Внимательность. Дыхание. Движение. Плавное или изящество сверкающего смертельного урагана.
Знаете, как отличить человека, который либо на самом деле глухонемой или хорошо знает язык жестов, от дилетанта-профана, который только делает вид, что понимает что-то? С умным видом машет руками? Так вот, открою вам один секрет, как носитель жестового языка — тот, кто знает на самом деле, тот НИКОГДА не смотрит на руки собеседника. НИКОГДА. По прыгающему за руками взгляду определяют — профи или просто погулять вышел. Смотрят не на руки. Только в лицо. Только в глаза. Иначе никак. Для остального есть периферийное зрение. Взгляд глухонемого отражает массу эмоций, но, он не прыгает во время разговора. Разве что в компании, когда говорят если не все сразу, то оживленно, тогда взгляд переводится с одного говорящего жестами на другого.
Точно так и в поединке на клинках. Кто смотрит на сверкание клинка, тот — труп. Минимум раненый неудачник (или счастливец, тут как посмотреть).
А ещё поединок — это ноги. И умение ждать.
Уметь ждать меня жизнь научила.
Фехтованию в прошлой своей жизни я не учился. Приходится навёрстывать навыки здесь. Тем более что мои наставники настаивают, что именно в моём возрасте кисти рук наиболее податливы к тренировкам моторики, так необходимой не только для боя или поединка, но и изяществу неожиданных смертельных ударов. Моё преимущество из прошлой жизни — я свободно говорю на языке жестов и мои руки были гибкими, как у пианиста до самой старости. Впрочем, я и на пианино хорошо играл. И на скрипке.
Я пропустил укол и «флёрет»-шарик на кончике даги уперся мне в бок.
— Туше!
Ткнул меня он весьма болезненно. Ладно, ребра целы, поддоспешник выдержал и смягчил. Проткнуть учебная тупая шпага, именуемая здесь рапирой, как и дага, закрытая на кончике «цветком» — флёретом, не может. Но, вот ребро сломать или кожу поцарапать в учебном бою, как говорится, «нет проблем».
Вот, что называется, отвлёкся. Получи.
Берхгольц усмехнулся, глядя на то, как морщусь, потирая бок.
— Достаточно на сегодня, мой Герцог?
Шиплю сквозь зубы.
— Нет. Продолжим.
— Тогда меняем руки.
Киваю. Рапира теперь в левой руке, а дага в правой.
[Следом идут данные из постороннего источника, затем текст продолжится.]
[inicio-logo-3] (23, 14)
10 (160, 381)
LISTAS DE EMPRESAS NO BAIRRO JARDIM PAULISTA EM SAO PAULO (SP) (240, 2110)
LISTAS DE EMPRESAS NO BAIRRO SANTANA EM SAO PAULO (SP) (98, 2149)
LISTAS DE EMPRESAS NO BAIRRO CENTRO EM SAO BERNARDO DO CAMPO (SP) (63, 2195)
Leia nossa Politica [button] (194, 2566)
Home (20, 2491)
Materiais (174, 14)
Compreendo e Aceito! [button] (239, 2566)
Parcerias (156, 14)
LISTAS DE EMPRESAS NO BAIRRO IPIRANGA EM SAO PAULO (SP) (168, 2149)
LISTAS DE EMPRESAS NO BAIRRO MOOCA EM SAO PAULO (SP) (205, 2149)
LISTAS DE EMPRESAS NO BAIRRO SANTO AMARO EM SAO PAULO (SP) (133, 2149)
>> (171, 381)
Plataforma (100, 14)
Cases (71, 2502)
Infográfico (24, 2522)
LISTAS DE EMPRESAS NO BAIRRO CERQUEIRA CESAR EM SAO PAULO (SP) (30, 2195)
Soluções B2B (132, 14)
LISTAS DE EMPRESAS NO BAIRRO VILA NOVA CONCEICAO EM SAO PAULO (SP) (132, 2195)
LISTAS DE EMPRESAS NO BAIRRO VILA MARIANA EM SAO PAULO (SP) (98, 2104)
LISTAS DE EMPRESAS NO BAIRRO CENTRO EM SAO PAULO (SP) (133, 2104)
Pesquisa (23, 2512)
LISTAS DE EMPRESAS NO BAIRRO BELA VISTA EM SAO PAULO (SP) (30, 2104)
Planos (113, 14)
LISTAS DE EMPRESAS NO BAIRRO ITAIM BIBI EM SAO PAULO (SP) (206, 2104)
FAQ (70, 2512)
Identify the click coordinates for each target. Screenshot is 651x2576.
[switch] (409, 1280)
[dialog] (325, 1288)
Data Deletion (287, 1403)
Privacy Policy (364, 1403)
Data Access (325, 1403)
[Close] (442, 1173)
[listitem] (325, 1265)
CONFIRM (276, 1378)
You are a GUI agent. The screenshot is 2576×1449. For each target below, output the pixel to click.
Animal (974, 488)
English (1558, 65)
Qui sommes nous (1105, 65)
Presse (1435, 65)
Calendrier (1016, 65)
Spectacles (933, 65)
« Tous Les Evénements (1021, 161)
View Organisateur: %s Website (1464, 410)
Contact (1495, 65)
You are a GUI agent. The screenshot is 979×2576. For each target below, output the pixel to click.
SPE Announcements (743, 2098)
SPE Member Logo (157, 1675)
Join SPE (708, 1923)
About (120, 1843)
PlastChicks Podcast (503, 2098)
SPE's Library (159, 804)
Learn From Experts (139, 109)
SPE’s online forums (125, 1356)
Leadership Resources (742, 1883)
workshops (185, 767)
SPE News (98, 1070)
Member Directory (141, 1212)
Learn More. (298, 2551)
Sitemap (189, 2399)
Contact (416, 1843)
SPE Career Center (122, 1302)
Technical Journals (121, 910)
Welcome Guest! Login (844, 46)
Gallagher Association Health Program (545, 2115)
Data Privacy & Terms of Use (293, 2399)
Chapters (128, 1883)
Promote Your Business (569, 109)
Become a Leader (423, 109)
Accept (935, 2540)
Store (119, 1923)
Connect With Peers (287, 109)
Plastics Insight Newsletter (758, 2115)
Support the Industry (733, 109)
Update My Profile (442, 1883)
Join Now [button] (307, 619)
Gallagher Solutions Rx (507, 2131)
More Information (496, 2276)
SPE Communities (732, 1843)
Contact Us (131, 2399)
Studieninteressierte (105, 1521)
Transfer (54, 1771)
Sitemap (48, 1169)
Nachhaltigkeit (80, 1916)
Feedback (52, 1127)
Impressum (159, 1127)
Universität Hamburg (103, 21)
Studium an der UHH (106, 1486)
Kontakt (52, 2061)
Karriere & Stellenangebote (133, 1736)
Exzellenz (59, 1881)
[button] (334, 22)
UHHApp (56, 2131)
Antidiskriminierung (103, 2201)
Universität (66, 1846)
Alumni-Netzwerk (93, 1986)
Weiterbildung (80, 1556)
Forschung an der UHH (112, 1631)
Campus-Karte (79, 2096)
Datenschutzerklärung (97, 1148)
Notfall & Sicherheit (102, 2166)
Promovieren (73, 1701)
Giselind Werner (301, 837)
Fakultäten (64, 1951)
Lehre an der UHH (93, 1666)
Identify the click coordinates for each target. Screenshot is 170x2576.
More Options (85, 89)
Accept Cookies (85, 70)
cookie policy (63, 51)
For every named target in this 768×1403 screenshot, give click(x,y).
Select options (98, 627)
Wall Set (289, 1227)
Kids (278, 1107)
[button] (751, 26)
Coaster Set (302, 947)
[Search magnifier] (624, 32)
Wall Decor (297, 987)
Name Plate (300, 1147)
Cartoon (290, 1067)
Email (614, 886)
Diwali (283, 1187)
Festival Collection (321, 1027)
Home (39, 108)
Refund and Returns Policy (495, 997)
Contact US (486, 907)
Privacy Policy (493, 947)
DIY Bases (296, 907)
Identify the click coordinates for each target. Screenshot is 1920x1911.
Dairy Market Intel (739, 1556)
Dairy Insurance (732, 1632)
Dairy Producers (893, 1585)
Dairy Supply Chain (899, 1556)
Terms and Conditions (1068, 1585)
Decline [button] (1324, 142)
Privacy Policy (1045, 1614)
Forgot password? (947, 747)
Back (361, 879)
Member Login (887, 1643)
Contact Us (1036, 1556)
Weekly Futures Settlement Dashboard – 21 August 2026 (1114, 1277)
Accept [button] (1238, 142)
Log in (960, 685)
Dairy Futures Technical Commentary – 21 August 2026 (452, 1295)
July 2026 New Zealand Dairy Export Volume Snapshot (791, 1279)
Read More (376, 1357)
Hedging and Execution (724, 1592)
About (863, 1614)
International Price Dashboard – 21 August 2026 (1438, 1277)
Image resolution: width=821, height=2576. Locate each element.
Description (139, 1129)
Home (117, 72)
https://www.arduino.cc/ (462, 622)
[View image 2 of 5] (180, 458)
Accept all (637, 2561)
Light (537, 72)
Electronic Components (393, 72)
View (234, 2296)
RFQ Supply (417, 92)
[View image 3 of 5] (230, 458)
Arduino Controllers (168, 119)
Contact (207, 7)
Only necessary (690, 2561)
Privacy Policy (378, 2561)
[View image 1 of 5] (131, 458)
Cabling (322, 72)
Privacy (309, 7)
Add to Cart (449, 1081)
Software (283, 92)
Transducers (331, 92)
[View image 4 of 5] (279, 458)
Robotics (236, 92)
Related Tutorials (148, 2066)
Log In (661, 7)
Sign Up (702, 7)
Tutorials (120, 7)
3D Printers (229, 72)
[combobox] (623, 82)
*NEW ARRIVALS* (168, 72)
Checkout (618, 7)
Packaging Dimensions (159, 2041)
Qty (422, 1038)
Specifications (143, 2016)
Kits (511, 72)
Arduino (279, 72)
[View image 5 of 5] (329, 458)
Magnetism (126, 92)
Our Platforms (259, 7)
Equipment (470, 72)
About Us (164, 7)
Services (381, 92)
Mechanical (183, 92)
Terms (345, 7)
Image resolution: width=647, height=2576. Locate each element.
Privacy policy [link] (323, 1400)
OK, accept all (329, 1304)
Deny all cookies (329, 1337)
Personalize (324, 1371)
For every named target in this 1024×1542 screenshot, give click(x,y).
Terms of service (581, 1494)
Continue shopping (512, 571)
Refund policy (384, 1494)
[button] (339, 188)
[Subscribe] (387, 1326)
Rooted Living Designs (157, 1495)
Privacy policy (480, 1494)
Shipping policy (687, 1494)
Мои наставники требуют, чтобы владел обеими руками одинаково хорошо, чтобы противник не мог предсказать мои действия, а я мог принять максимально неудобную для него позицию с любой из сторон, меняя руки и оружие в них в процессе схватки.
Всё, как в реальной нашей жизни.
— Ангард!
Звон металла. Я вновь пропускаю. Сразу. Три секунды. На этот раз укол рапиры в грудь. У меня ощущение, что у меня, не смотря на всю защиту, тело постепенно превращается в сплошной синяк. Фехтовать реально больно. Боюсь даже представить, что я буду чувствовать утром. Придётся сказать горничной Кате, чтоб намазала мои синяки мазью. Ей не впервой. Опять будет хихикать от того, как я морщусь под её пальцами. Ей можно. Я ей разрешаю.
— Туше! Ещё?
— Да.
— Ангард!
Ничего. Я умею терпеть и ждать своего часа. Одного мига оплошности или расслабленности противника.
Металл о металл. Сверкание лезвий на солнце. Расходимся, кружим, ждём, высматриваем.
Берхгольц не профессионал. Боевого опыта у него нет. Но, как любой дворянин, владеет шпагой прекрасно. Преподаватель же Фридрих Вильгельмович хороший, терпеливый. Он не улыбается победно, не язвит и не подкалывает. У него нет задачи сейчас вывести меня из себя и разбалансировать моё душевное состояние. Нет, он обучает меня технике.
А я учусь.
Изящный разворот и… я не успеваю. Мой наставник уходит с линии укола и атакует в ответ. Тоже мимо.
Звон. Сверкание. Дыхание.
Внимание ногам и стойке.
Терпение. Москва не сразу строилась.
Я попал. Не в смысле попал в него, а, вообще, попал. Вновь на его дагу с разворота.
Больно, блин!
— Туше! Ещё?
— Да!
— Ангард!
СВЯЩЕННАЯ РИМСКАЯ ИМПЕРИЯ. КНЯЖЕСТВО АНГАЛЬТ-ЦЕРБСТ. ЦЕРБСТ. ТРИНИТАТИСКИРХЕ. 22 (11) июня 1743 года.